- [Material supplied]
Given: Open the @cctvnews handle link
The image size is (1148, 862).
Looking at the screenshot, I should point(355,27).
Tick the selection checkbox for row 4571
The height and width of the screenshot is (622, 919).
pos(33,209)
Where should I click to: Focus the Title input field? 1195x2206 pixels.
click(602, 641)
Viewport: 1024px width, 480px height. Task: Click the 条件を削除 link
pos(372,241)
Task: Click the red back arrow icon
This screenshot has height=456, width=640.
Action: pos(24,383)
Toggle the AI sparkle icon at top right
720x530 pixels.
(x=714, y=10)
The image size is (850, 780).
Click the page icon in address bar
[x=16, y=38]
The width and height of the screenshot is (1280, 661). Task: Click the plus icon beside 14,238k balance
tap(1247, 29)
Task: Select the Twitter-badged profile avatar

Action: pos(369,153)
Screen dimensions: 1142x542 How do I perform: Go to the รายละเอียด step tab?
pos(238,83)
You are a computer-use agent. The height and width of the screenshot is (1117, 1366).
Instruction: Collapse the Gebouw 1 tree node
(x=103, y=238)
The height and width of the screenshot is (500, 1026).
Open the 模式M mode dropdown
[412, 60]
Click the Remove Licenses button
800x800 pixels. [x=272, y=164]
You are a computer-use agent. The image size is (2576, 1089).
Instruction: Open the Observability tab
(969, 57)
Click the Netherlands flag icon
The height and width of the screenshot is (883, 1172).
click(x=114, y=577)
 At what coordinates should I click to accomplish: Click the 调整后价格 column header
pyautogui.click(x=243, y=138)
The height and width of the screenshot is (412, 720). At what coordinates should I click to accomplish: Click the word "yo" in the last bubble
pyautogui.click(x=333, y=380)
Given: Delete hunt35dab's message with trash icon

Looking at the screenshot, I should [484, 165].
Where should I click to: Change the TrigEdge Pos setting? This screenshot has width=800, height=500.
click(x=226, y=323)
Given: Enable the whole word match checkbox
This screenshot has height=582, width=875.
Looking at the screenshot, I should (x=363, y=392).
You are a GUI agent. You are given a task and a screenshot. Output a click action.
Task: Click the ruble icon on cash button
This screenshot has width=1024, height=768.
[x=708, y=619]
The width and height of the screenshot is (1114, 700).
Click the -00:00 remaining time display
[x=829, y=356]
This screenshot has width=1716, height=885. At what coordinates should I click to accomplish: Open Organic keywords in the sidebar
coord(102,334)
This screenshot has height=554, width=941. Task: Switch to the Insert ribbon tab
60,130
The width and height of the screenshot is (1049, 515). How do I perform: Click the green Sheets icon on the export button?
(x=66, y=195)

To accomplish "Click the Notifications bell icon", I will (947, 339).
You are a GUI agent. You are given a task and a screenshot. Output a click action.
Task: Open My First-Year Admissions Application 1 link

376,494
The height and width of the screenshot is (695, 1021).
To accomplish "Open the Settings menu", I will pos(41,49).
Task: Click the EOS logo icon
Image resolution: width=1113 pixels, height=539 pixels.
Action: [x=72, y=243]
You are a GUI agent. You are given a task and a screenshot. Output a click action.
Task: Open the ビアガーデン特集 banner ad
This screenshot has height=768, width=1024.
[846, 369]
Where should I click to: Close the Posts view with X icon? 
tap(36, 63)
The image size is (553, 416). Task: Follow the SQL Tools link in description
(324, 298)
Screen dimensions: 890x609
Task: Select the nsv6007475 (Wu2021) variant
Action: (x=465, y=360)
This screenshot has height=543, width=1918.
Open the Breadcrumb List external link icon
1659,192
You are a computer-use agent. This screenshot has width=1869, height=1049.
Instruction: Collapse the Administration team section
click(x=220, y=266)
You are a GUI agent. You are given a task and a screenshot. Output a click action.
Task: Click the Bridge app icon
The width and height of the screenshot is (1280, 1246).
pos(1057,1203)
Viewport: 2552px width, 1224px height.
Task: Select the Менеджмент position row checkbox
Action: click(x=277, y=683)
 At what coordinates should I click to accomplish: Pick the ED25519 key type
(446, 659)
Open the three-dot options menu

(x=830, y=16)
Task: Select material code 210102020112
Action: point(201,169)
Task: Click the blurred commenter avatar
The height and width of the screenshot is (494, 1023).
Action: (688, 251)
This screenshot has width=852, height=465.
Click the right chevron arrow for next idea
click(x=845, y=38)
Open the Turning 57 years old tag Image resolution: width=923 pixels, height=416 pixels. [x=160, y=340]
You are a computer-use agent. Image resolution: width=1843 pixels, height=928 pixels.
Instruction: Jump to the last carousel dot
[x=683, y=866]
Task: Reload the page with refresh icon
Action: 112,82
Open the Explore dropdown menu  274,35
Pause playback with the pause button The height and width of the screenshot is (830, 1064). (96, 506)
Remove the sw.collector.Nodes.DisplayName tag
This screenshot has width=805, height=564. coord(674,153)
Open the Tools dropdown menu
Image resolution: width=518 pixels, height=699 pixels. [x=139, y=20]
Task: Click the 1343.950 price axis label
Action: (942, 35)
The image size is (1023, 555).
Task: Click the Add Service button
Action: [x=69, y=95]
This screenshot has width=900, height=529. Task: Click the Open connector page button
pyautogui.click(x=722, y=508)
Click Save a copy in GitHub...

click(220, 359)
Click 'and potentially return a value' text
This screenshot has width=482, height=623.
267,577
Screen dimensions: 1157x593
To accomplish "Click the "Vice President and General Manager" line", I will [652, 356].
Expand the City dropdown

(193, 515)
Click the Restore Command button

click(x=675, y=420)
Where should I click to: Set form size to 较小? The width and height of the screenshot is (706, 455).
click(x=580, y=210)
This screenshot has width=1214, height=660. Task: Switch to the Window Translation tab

- [Work required]
From the data above, reproduce word for word the lines running from the line with "Task: Click the Bridge app icon" to the line with "Pause playback with", ends included.

- [Response to this task]
Task: Click the Bridge app icon
The width and height of the screenshot is (1280, 1246).
pos(1057,1203)
Viewport: 2552px width, 1224px height.
Task: Select the Менеджмент position row checkbox
Action: click(x=277, y=683)
 At what coordinates should I click to accomplish: Pick the ED25519 key type
(446, 659)
Open the three-dot options menu

(x=830, y=16)
Task: Select material code 210102020112
Action: point(201,169)
Task: Click the blurred commenter avatar
The height and width of the screenshot is (494, 1023).
Action: (688, 251)
This screenshot has width=852, height=465.
Click the right chevron arrow for next idea
click(x=845, y=38)
Open the Turning 57 years old tag Image resolution: width=923 pixels, height=416 pixels. [x=160, y=340]
You are a computer-use agent. Image resolution: width=1843 pixels, height=928 pixels.
Instruction: Jump to the last carousel dot
[x=683, y=866]
Task: Reload the page with refresh icon
Action: 112,82
Open the Explore dropdown menu  274,35
Pause playback with the pause button The height and width of the screenshot is (830, 1064). (96, 506)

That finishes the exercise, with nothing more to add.